Dochody urodzonych po 1982 r. będą najniższe

Rocznik 1983, to z perspektywy systemu emerytalnego największe wyzwanie. Właśnie wtedy mamy do czynienia z echem wyżu demograficznego z okresu stanu wojennego - mówi w rozmowie z MarketNews24 dr Antoni Kolek, prezes Instytutu Emerytalnego.

Ile potrzeba na utrzymanie?

- To ten rocznik najmocniej obciąży system emerytalny

dodaje Kolek

Te osoby będą przechodziły na emeryturę pomiędzy 2043 i 2048 rokiem. I wówczas proporcja ile osób pracuje na jednego emeryta będzie najbardziej niekorzystna. Właśnie wtedy osoby, które dzisiaj się urodzą będą wchodziły na rynek pracy. Zagrożenie demograficzne jest potężne, ponieważ prognozy są takie, że w 2023 r. urodzi się jedynie 300 tys. osób.

Ze względu na bardzo niski wiek emerytalny w Polsce w 2043 r. prognozowana stopa zastąpienia będzie na poziomie ok. 25% ostatniego wynagrodzenia.

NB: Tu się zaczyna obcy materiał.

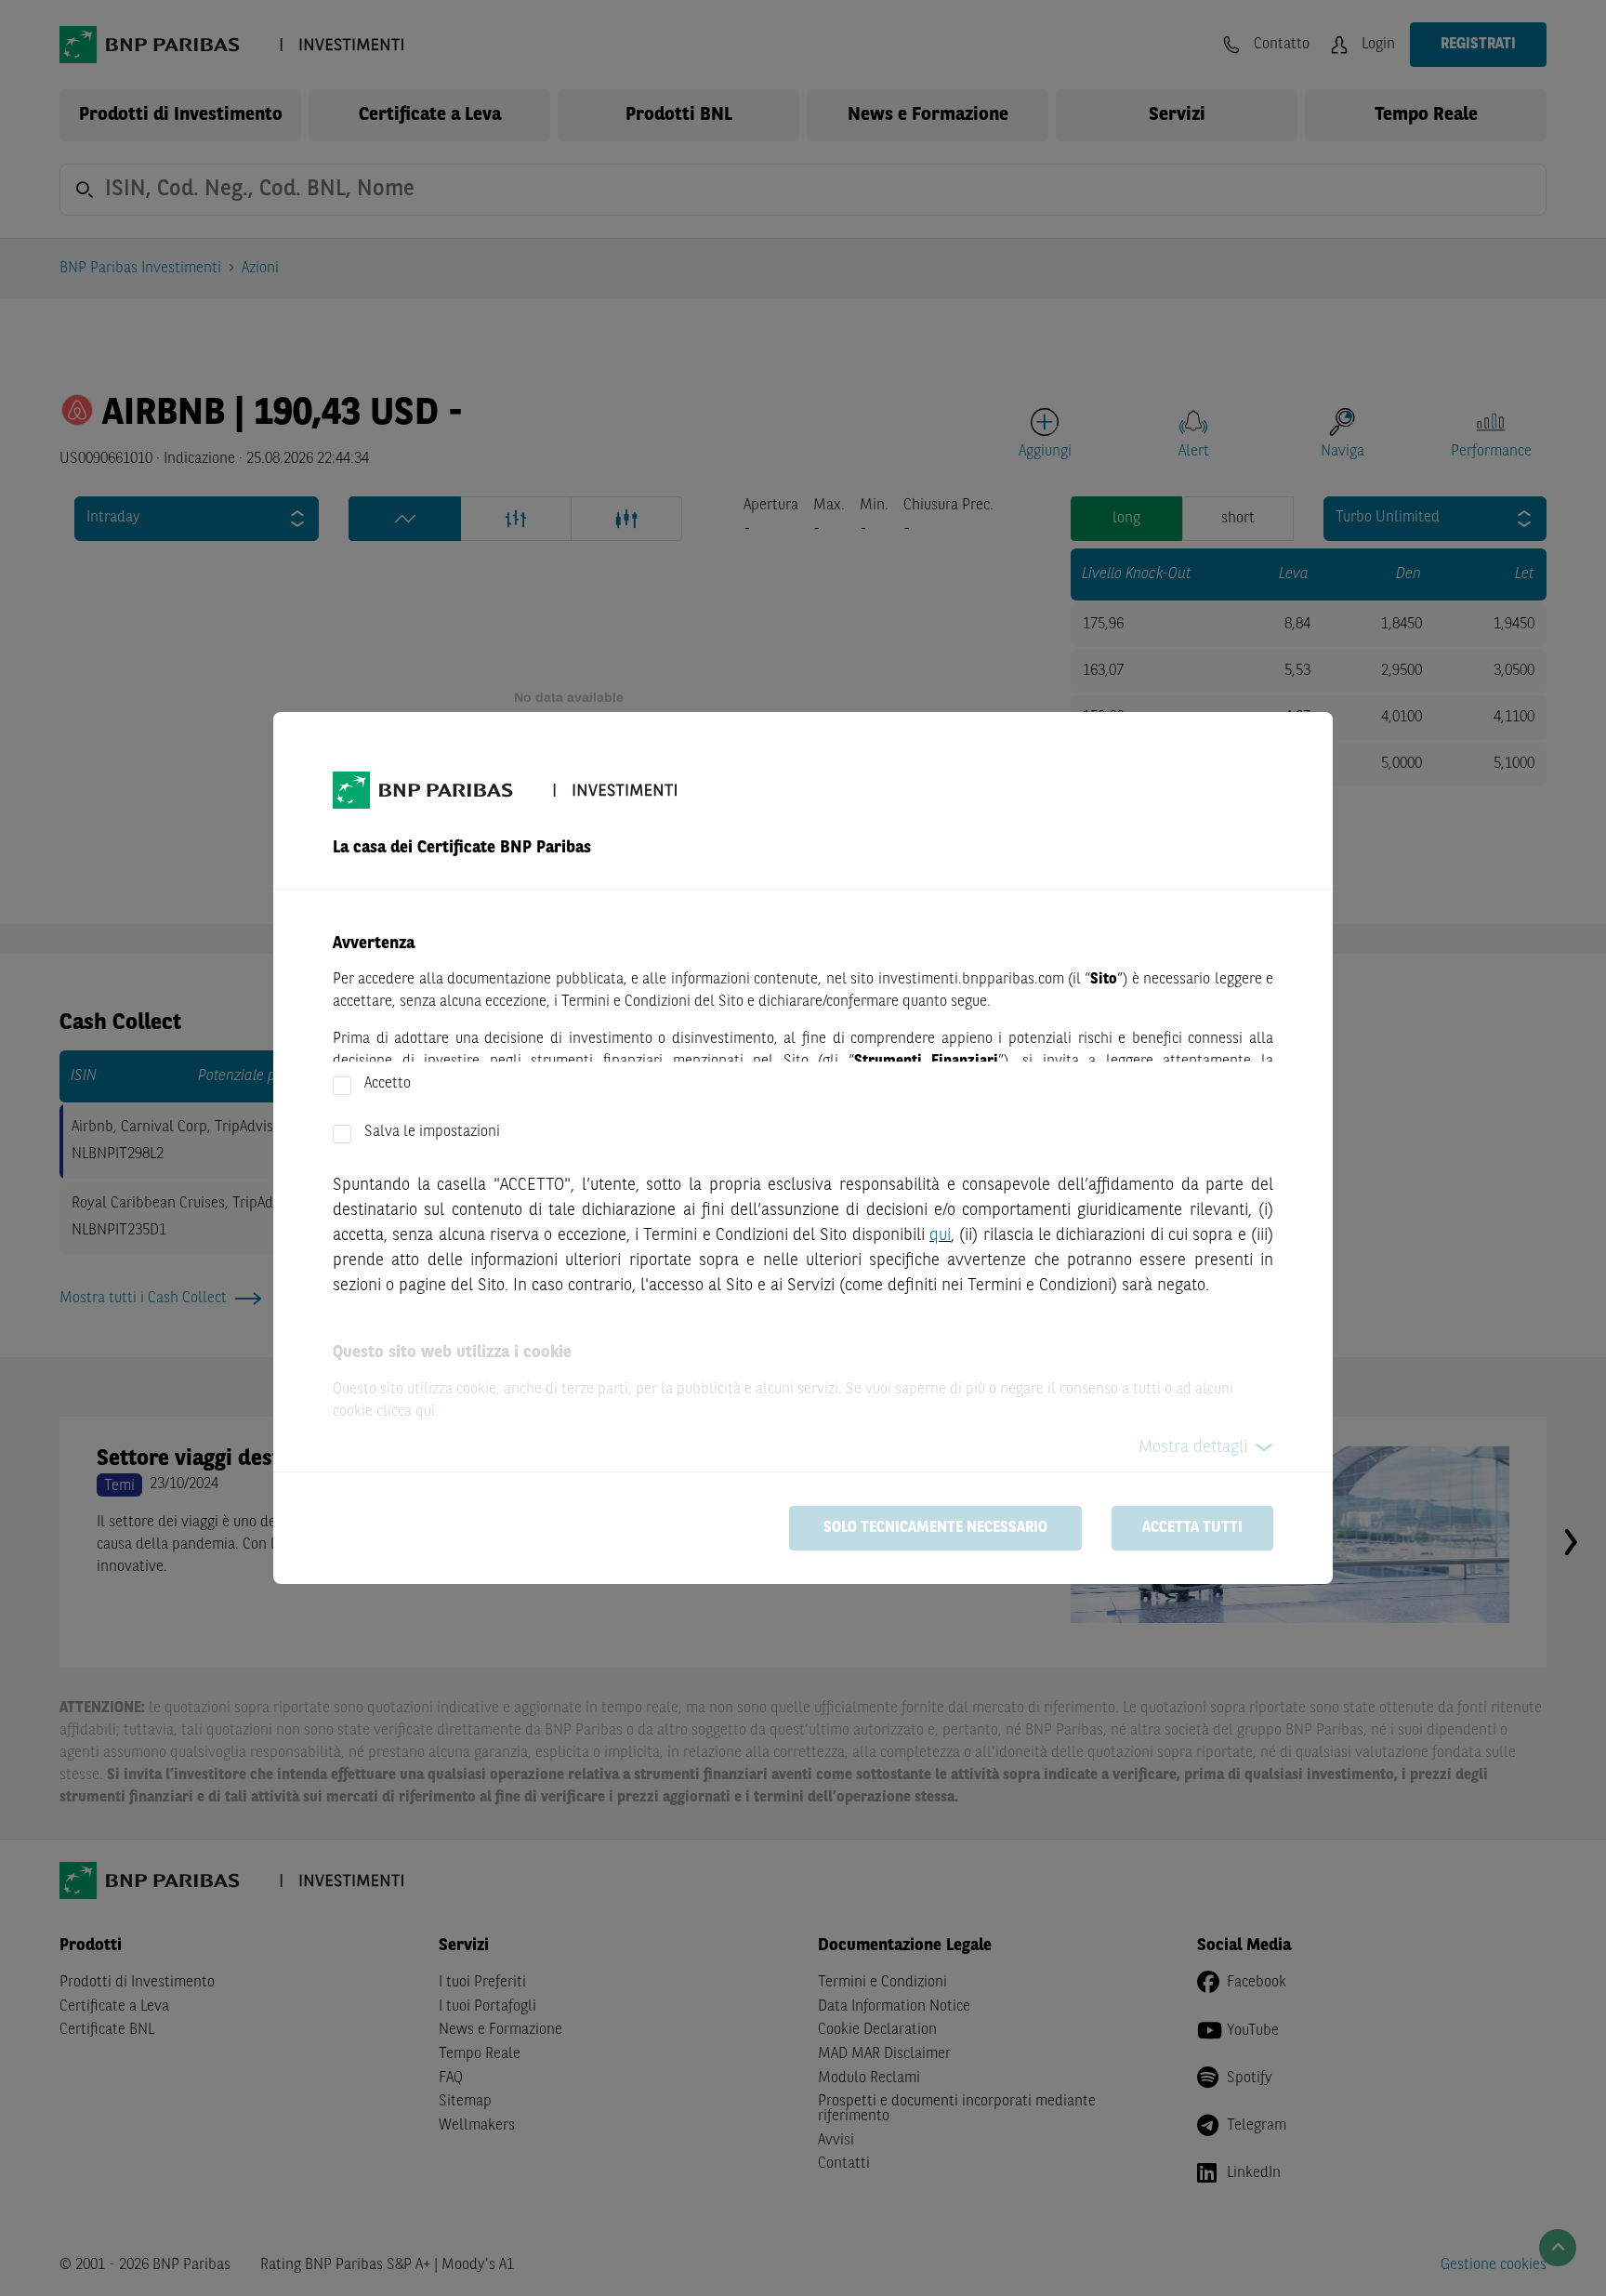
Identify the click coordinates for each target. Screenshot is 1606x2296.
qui (940, 1235)
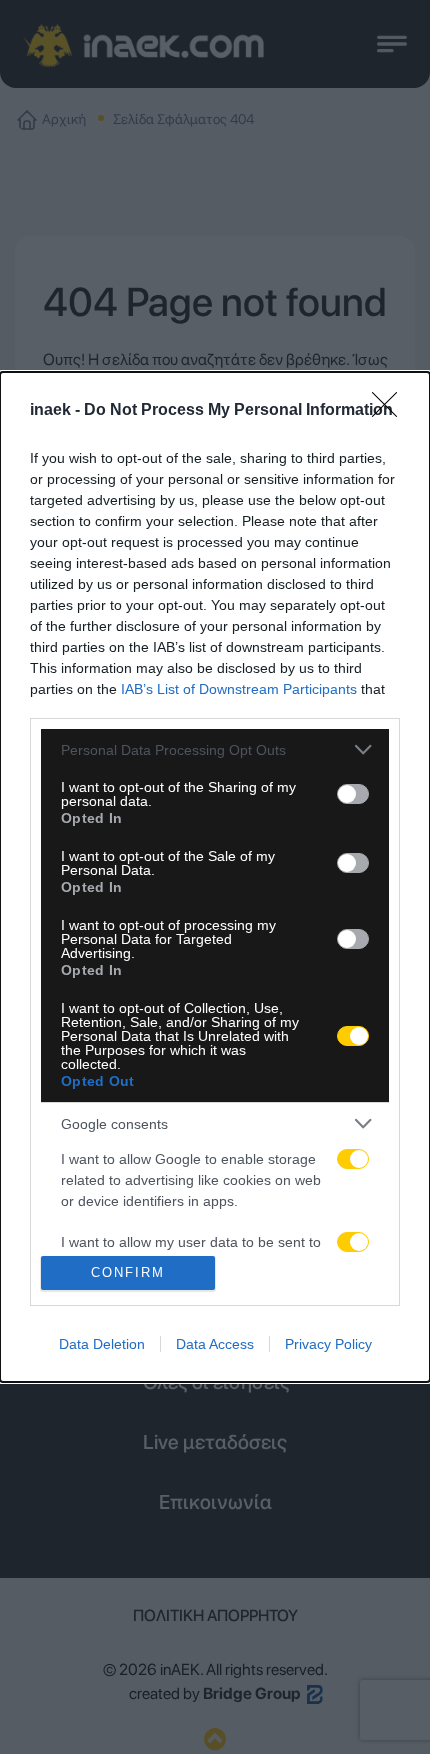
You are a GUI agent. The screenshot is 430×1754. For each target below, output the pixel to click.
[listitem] (215, 749)
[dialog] (215, 876)
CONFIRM (128, 1272)
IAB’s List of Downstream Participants (239, 689)
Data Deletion (102, 1344)
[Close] (391, 411)
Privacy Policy (328, 1344)
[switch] (353, 794)
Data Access (215, 1344)
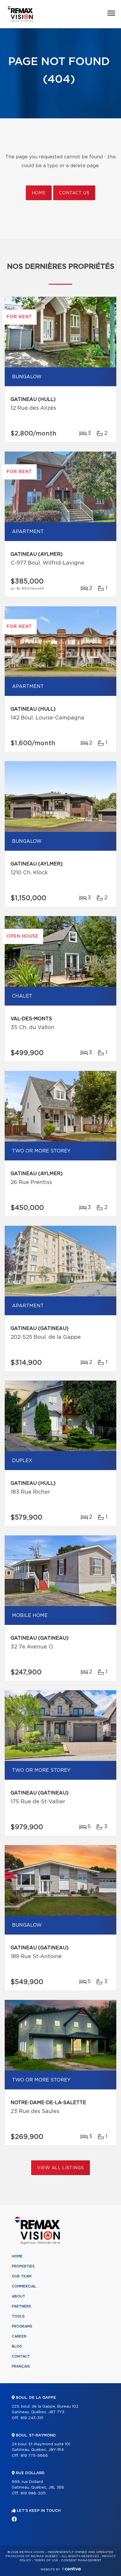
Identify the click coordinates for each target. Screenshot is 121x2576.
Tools (18, 2316)
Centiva (71, 2569)
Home (39, 193)
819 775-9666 (34, 2456)
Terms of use (46, 2560)
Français (21, 2366)
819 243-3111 (32, 2418)
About (18, 2296)
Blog (17, 2346)
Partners (21, 2306)
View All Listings (60, 2168)
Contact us (74, 193)
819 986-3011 (33, 2493)
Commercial (24, 2286)
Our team (21, 2276)
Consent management (81, 2560)
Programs (22, 2326)
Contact (21, 2356)
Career (19, 2336)
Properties (23, 2266)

- To oznacza, że dziś każdy powinien odpowiedzieć sobie na pytanie czy byłby w stanie funkcjonować na emeryturze otrzymując ¼ obecnego swojego wynagrodzenia

wyjaśnia ekspert Instytutu Emerytalnego

Ta wyjątkowo trudna sytuacja będzie utrzymywać się dla urodzonych w 1983 r. i później, także w latach 90.